Render the data below as a Markdown table with the columns "Row" and "Line," covering the stretch from the line containing "Open the Security" through the end of the data. Number the rows in order, put each line's text beside its number, and leave out blank lines.

--- START Record extracts ---

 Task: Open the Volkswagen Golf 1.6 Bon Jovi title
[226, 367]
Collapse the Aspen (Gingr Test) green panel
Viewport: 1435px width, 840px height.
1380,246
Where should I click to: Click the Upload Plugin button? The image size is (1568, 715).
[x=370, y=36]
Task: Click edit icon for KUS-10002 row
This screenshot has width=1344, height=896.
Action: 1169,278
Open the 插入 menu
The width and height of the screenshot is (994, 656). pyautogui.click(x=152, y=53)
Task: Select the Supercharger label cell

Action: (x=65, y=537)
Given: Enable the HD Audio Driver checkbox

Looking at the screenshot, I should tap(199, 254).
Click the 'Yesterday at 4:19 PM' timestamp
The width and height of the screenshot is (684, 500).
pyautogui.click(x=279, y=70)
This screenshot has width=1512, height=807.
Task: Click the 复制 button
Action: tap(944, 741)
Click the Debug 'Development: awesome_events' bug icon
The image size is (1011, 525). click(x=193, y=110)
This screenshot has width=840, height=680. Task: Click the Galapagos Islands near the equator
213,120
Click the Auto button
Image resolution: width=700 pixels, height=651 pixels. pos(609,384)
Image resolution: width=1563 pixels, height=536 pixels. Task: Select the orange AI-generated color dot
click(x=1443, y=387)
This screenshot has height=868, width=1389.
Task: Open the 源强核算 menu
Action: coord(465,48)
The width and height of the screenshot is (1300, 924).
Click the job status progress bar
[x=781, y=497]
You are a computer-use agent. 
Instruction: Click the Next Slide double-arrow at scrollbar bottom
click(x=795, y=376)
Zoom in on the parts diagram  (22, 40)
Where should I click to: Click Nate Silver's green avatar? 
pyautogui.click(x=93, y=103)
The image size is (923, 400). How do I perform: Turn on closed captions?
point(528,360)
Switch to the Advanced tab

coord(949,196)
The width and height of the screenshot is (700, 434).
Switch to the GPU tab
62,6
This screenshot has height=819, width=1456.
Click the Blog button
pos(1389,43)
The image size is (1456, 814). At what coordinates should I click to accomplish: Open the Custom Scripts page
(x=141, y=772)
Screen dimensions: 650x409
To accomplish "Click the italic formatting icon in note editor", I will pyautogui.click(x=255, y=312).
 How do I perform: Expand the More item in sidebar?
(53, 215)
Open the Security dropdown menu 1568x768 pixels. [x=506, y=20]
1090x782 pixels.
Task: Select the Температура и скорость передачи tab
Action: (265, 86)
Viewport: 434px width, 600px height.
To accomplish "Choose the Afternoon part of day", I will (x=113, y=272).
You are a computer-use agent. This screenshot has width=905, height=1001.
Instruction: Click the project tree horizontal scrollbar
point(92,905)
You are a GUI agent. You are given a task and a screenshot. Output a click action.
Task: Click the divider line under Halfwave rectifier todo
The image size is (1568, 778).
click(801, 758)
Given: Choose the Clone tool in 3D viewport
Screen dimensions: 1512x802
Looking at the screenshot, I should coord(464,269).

--- END Record extracts ---

** Answer in full **
| Row | Line |
|---|---|
| 1 | Open the Security dropdown menu 1568x768 pixels. [x=506, y=20] |
| 2 | 1090x782 pixels. |
| 3 | Task: Select the Температура и скорость передачи tab |
| 4 | Action: (265, 86) |
| 5 | Viewport: 434px width, 600px height. |
| 6 | To accomplish "Choose the Afternoon part of day", I will (x=113, y=272). |
| 7 | You are a computer-use agent. This screenshot has width=905, height=1001. |
| 8 | Instruction: Click the project tree horizontal scrollbar |
| 9 | point(92,905) |
| 10 | You are a GUI agent. You are given a task and a screenshot. Output a click action. |
| 11 | Task: Click the divider line under Halfwave rectifier todo |
| 12 | The image size is (1568, 778). |
| 13 | click(801, 758) |
| 14 | Given: Choose the Clone tool in 3D viewport |
| 15 | Screen dimensions: 1512x802 |
| 16 | Looking at the screenshot, I should coord(464,269). |